About a month ago, Nat Friedman, the CEO of Github welcomed Semmle to Github with the words:

Human progress depends on the open source community.

Around those days, I was lookingat an old presentation by Sonatype which provides some data on the explosion of open source usage claiming that:

In a typical application 90% of the code is from 3rd parties.

I set out to find a possible explanation for such strong statements which I will briefly share in this story.


Repair vs Replace: The Old Hardware Story

In my experience, when you gather 50 people in one room and ask them if they would take their broken 2+ year old phone to a repair shop, you are likely to get fewer than 5 people who raise their hand. An explanation for this observation is that the cost of hardware is very low (even if you keep paying more and more for your iPhone). For example, the producer price index for semiconductors since 1975 looks like this:

Granted that you typically don’t replace an iPhone with another of the same model, the current price of hardware is so low that it makes more sense to actually replace than repair it. The discrepancy in price could partly be explained by an inflation over the price of the delta between the functionalities.

To understand the battle of repair vs replace, I like to use the formulas:

repair = cost of identification + cost of fix

replace = cost of equivalent replacement

I don’t know if it is just the cost of equivalent replacement that went down because the lower cost of production — it is fair to suspect that the cost of repair also went up with the increasing complexity of hardware over time. Nevertheless, probably everyone would agree that from a cost perspective: repair > replace.


Repair vs Replace: The (New?) Software Story

Let’s now focus on software. By just looking at the salaries of software developers, we have reason to believe that the cost of software production is still rising:

In fact, when you compare hardware vs software costs over time you get something like this:

Image taken from here.

We also definitely know that the complexity of software is increasing dramatically. An example that always boggles my mind comes from Google’s article on their monorepo experience:

The number of Google software developers has steadily increased, and the size of the Google codebase has grown exponentially.

With a linear increase of software developers in the world (which are likely to produce larger codebases than Googlers), we can only expect the size of the World’s codebase to grow to fantastic numbers. I believe it is safe to conclude that at least the cost of identification is rising dramatically.
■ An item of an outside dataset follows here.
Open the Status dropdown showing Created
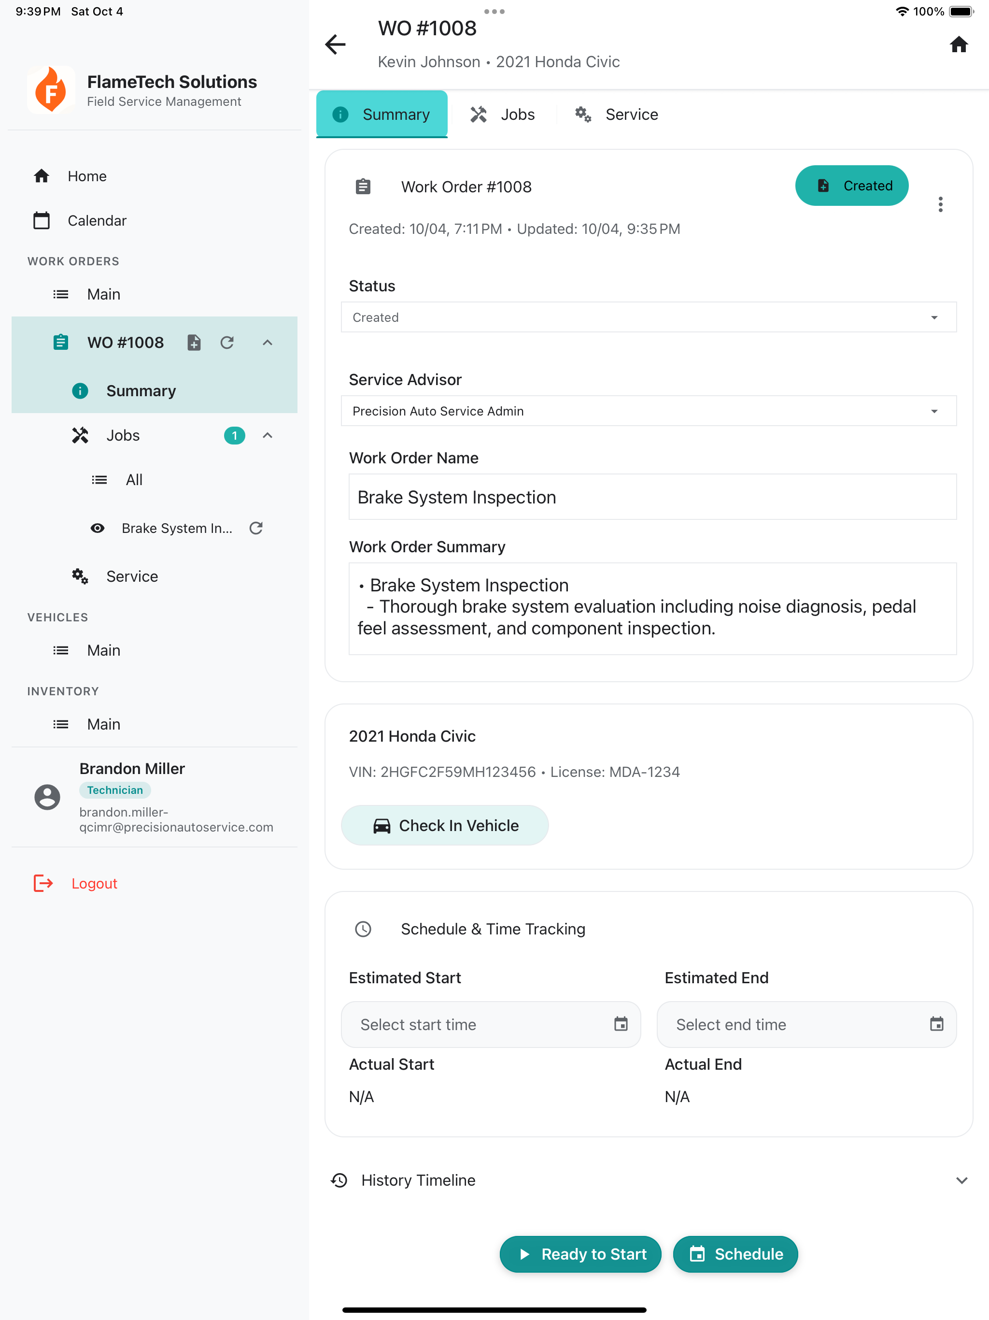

Another data point regarding the cost of repair (more towards the cost of fixing) that I also find very revealing comes from Stripe’s Report on The Developer Coefficient:

So, it seems that in battle of repair vs replace for softwarethe cost of repair is also increasing at a fast pace.

At the same time, when you consider general algorithms and technologies that are battle tested, we have plenty of ready available options. In other words, for a lot (if not all) problems to which a team of developers can produce software solution from scratch, we have a basis for an alternative equivalent solution under the umbrella of open source software.

It is then possible that the explosion of open source usage is explained by the fact that the repair cost of in-house software is higher than replacing it with a modification of an open source solution.


A Possible Future

Even if we are not there yet, we are probably approaching fast the replace phase and we should expect a major disruption in the daily lives of developers.

Open source software is only a solution to fight the costs of repair — I find it ironic that the repair of open source software is actually paid with the after-work time of software developers that are increasing the costs of repair in their companies. Actually that’s not really true and the situation is worse: according to this report, of the top 10 projects by number of contributors on GitHub, only npmjs is not under the umbrella of the BigTech. So, from the perspective of a small company, not only you are running on their infrastructure but also your software is becoming more crucially dependent on software they actively maintain/control.

It is only a matter of time until this cost becomes outrageous and the security implications too serious to use these solutions. Going back to the beginning of this story, it would probably be more accurate to say that in the very short-term human progress depends on the open source community.

The truth might be that we are just waiting for an economically viable technology that can efficiently store and retrieve code based on some high-level query language. Once a sketch solution for any problem is available and easily accessible in some gigantic database of code, the next step is the emergence of a Software as a Service paid by the hour in some marketplace. Then, we can expect automation to take over the process of gluing together these solutions. The end result will be a machine produced solution given to a human for final touches. A major consequence of such scenario is that software development would fundamentally shift towards software checking — instead of writing code, we could become expert reviewers of code produced by machines.